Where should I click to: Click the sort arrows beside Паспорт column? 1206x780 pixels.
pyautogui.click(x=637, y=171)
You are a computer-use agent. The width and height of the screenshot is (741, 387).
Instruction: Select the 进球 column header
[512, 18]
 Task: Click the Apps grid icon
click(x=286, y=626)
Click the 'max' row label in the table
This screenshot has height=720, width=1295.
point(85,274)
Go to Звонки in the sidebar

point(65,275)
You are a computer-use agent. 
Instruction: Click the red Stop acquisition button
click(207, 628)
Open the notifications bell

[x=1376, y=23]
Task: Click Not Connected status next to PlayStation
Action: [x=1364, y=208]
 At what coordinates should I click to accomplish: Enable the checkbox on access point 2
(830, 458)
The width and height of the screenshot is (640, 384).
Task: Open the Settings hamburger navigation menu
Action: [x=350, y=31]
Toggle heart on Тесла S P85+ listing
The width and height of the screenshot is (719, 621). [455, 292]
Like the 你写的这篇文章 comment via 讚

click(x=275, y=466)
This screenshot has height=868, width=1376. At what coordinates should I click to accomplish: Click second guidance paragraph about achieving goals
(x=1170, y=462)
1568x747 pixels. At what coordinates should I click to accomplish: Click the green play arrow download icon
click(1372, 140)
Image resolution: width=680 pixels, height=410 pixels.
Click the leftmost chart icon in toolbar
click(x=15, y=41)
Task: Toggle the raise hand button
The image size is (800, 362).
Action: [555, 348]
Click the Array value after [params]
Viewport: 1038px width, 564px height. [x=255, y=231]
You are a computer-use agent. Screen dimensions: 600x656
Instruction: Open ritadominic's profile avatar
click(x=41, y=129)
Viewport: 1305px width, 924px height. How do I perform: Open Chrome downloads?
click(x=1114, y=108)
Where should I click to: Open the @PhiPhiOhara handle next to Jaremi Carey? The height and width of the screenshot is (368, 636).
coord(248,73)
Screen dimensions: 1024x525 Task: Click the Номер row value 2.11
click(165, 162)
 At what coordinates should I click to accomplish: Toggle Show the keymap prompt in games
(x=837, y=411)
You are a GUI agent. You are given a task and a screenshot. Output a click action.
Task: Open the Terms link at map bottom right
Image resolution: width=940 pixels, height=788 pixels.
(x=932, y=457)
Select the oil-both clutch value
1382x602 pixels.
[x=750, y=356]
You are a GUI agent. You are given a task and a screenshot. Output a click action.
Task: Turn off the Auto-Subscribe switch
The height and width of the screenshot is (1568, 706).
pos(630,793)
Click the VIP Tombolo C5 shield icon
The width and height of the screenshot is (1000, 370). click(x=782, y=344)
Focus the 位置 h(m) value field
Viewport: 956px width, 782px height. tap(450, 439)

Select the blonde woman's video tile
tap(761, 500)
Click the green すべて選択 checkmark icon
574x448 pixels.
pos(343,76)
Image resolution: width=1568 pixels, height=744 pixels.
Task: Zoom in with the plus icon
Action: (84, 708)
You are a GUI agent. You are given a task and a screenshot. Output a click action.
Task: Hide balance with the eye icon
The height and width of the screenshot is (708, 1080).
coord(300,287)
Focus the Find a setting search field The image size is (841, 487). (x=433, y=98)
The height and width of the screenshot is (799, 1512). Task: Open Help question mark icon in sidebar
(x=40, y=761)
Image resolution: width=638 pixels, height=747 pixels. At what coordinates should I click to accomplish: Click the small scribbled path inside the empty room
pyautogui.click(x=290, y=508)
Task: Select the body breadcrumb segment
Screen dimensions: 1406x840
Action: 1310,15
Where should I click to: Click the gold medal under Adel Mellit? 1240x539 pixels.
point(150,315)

————————

## Task to complete
Copy the lines from the one with "Select the blonde woman's video tile" to the one with "coord(300,287)", swapping "eye icon" for "eye button" and leaving all else unchanged. Give only those lines.

## Exercise result
Select the blonde woman's video tile
tap(761, 500)
Click the green すべて選択 checkmark icon
574x448 pixels.
pos(343,76)
Image resolution: width=1568 pixels, height=744 pixels.
Task: Zoom in with the plus icon
Action: (84, 708)
You are a GUI agent. You are given a task and a screenshot. Output a click action.
Task: Hide balance with the eye button
The height and width of the screenshot is (708, 1080).
coord(300,287)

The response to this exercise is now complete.